Design: Survey of patients (n = 19,963) and physicians (n = 366) in primary care offices in 2 large, practice-based research networks. Multivariate regressions were used to control for patient, physician, and visit characteristics, with a correction for the clustered sample.
Subjects: Children ages 4 to 15 years seen consecutively for nonemergent care.
Measures: Physician report of attitudes, training, practice factors, and identification and treatment of psychosocial problems. Parental report of demographics and behavioral symptoms.

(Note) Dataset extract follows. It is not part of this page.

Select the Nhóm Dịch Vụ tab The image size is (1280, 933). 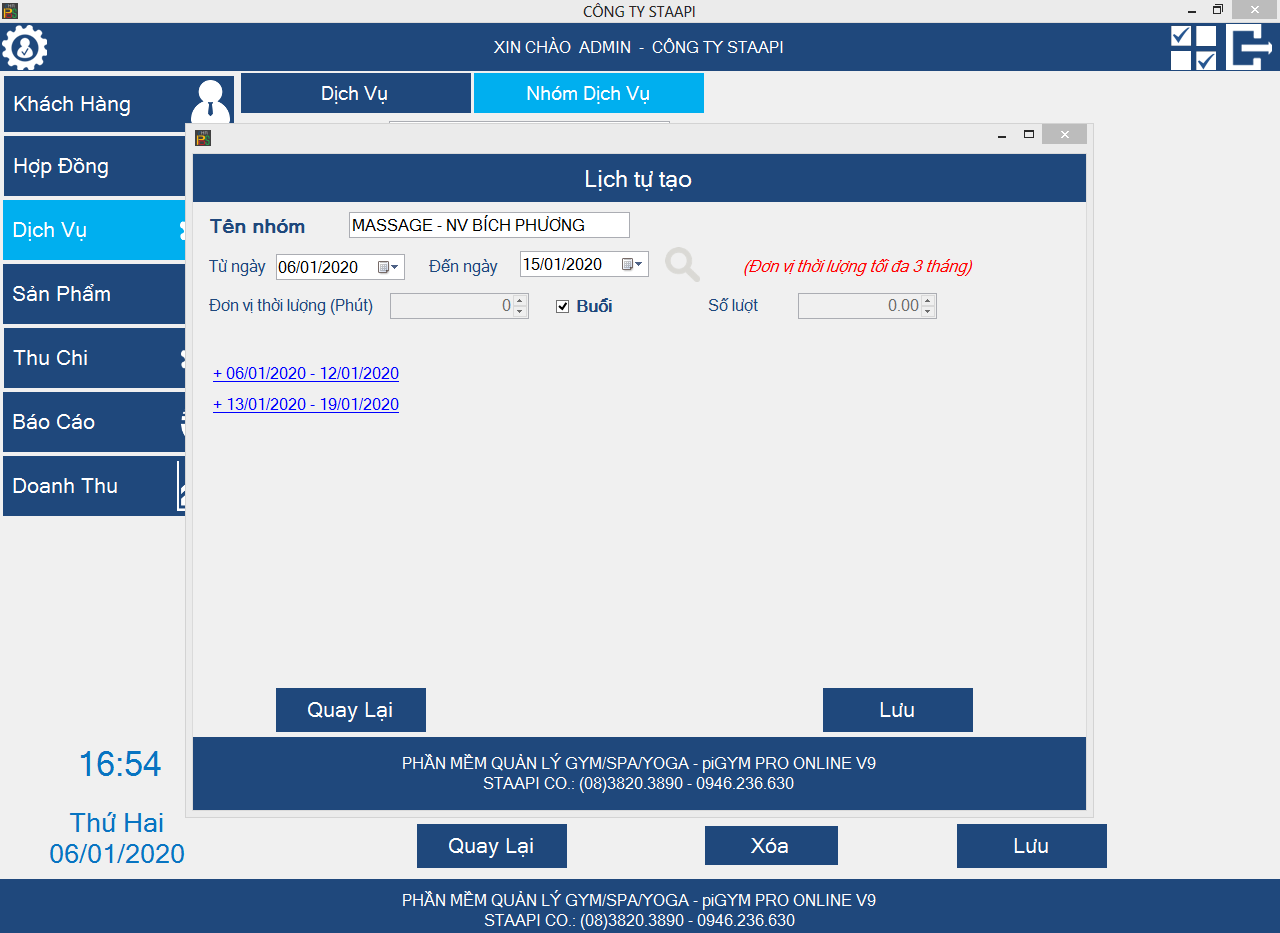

Results: Compared with male physicians, female physicians were less likely to view care for psychosocial problems as burdensome. They were more likely to see children who were female, younger, black or Hispanic, in single-parent households, enrolled in public or managed health plans, and with physical health limitations. Children seen by male physicians had higher symptom counts. Male physicians were more likely to report having primary care responsibility for their patient and that parents agree with their care plan. Female physicians spent more time with patients. After controlling for these differences, female physicians did not differ from male physicians in identification or treatment of childhood psychosocial problems.

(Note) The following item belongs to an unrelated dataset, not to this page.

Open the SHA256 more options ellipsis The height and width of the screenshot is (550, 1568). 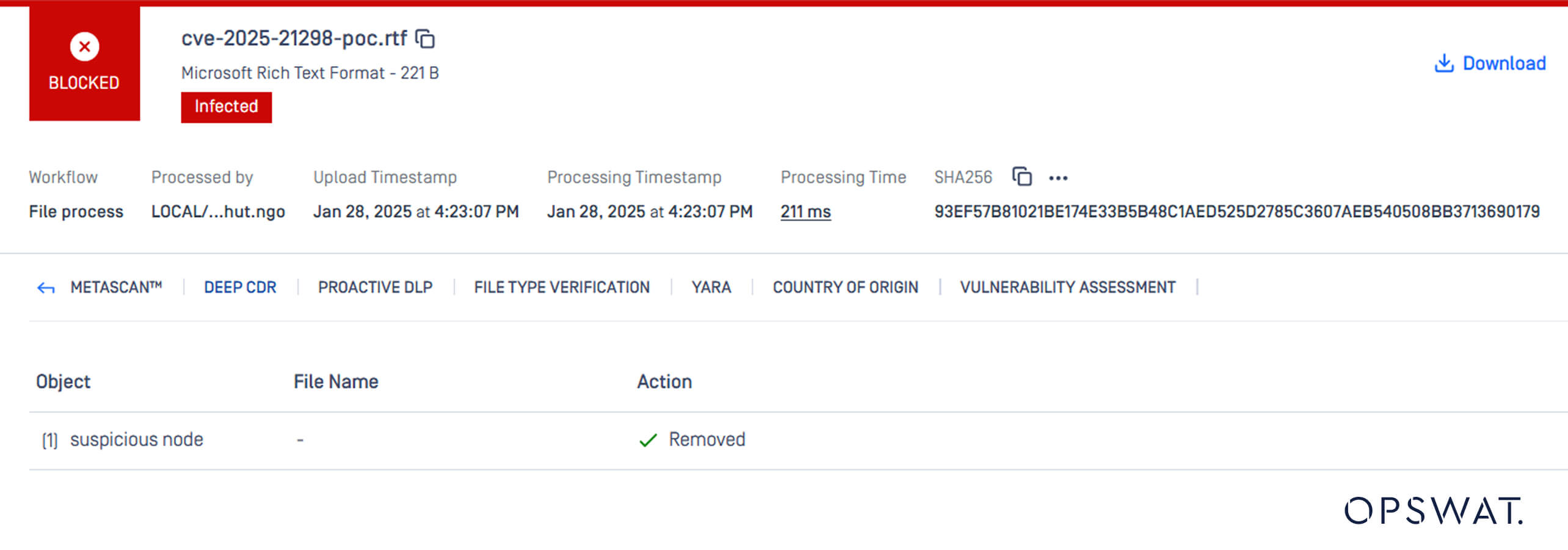[1058, 178]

Conclusions: Male and female physicians see different kinds of children for different visit purposes and have different kinds of relationships with their patients. After controlling for these factors, management of childhood psychosocial problems does not differ by physician gender. Improving management of psychosocial conditions depends on identifying modifiable factors that affect diagnosis and treatment; our work suggests that characteristics of the practice environment, physician-patient relationship, and patient self-selection deserve more research.